Posy Simmonds of Britain won the Grand Prix on Wednesday at the Angouleme comics festival in France. This is one of the most prestigious awards for graphic novelists in the world.

Despite being more well-known in Britain as a newspaper cartoonist, she is credited with creating the genre and has long delighted the world of graphic novels with her subtle yet spicy humor.

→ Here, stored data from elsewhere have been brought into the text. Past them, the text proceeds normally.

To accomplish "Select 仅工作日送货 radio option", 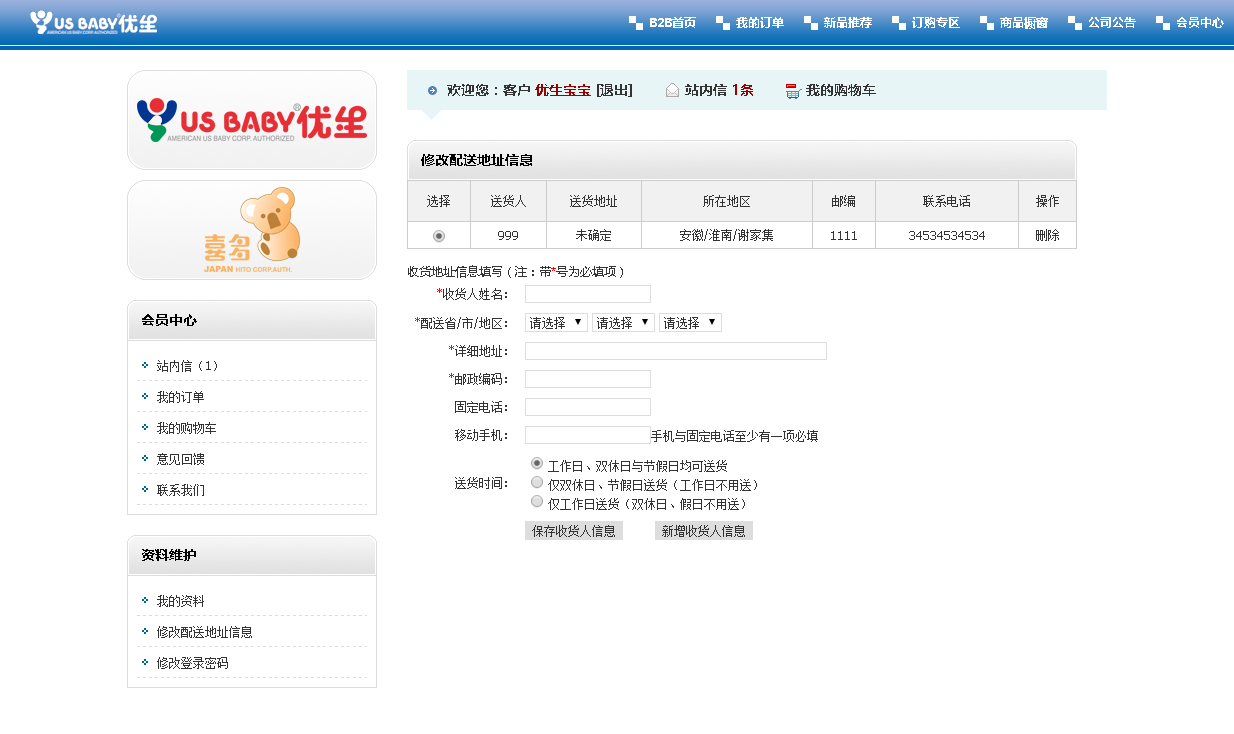I will tap(537, 502).
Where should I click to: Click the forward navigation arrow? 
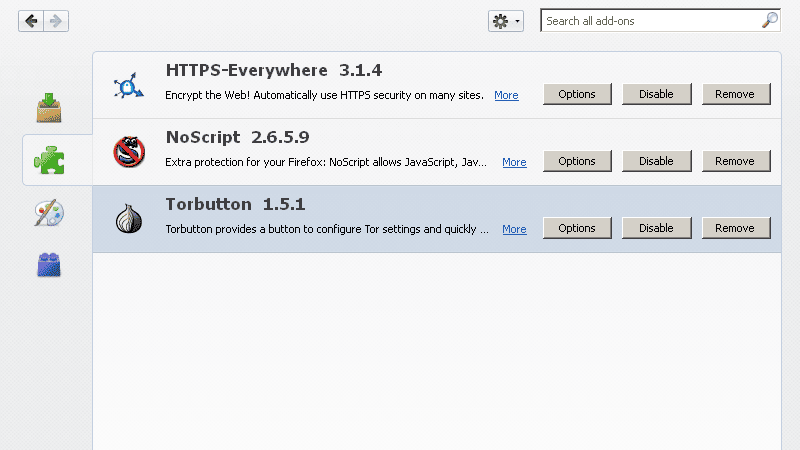(56, 20)
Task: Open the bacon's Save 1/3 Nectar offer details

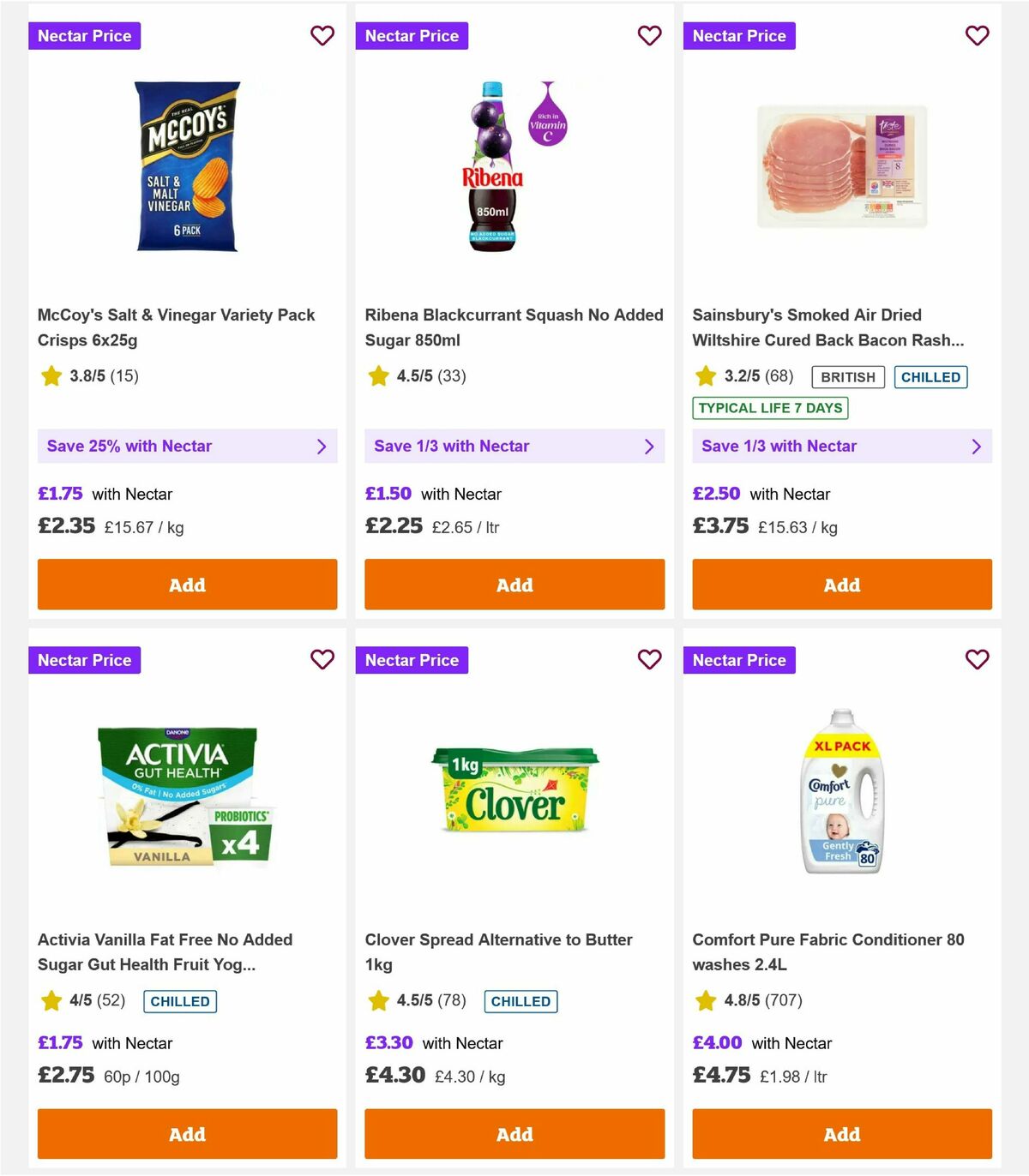Action: 842,446
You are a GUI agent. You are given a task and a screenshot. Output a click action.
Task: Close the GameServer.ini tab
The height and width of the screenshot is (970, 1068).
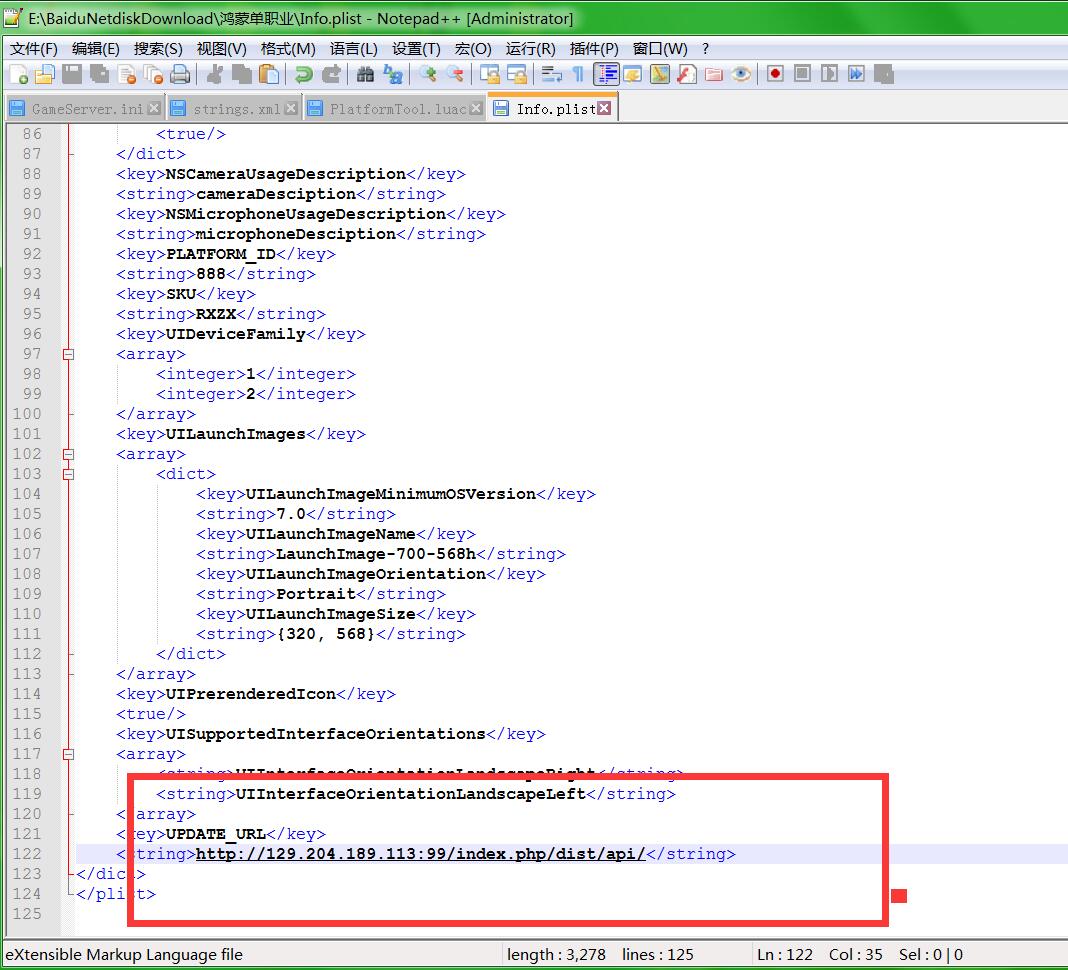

The Angouleme International Comics Festival, regarded as the most prestigious event in the industry, awarded her the top prize for her entire body of work, which includes several children's books and more adult works like "Tamara Drewe" and "Gemma Bovery," which are both humorous retellings of 19th-century novels.
Simmonds, 78, is a lifelong fan of France who attended the Sorbonne in Paris. Despite Britain's comparatively low appreciation of graphic novels, Simmonds chose to reside in the country.

She began her career as a press cartoonist for The Sun and eventually joined The Guardian, making her one of the few British women to make through in the field.

In 1981, Simmonds was recognized as the Press Cartoonist of the Year and received international recognition with her avant-garde graphic novel "True Love," which served as a sort of forerunner to the Bridget Jones books.

She stated, "We didn't yet call it a graphic novel," during an interview with the Pompidou Center in Paris for the exhibition that opened on April 1.

"I told myself I was going to write a romance... but my vision of love is quite ironic."

-Reinterpreting timeless works-

Growing up in the English countryside, Simmonds—whose full name is Rosemary Elizabeth—was surrounded by literature.

"Comics weren't really approved of at home, but my parents allowed them as long as we continued to read novels," she said.

Considered an iconoclastic masterwork, "Gemma Bovery" (1999) reimagines the bored heroine of Gustave Flaubert's "Madame Bovery" with a convoluted storyline presented in a thick prose.

"Cassandra Darke" (2018) was a modern-day adaptation of Charles Dickens' "A Christmas Carol," while "Tamara Drewe" (2007) similarly moved Thomas Hardy's "Far from the Madding Crowd" to the present day.
Despite her insistence that graphic novels are a separate creative form, she is frequently treated as a literary writer by British reviewers.

She has long been a celebrity in France, one of the countries that consumes comics the most worldwide, and in 2017 she presided over the jury at the Angouleme festival.

A shortlist of three artists is compiled by other journalists and artists to choose the Grand Prix winner.

Catherine Meurisse of France made the shortlist for the sixth time but was not successful.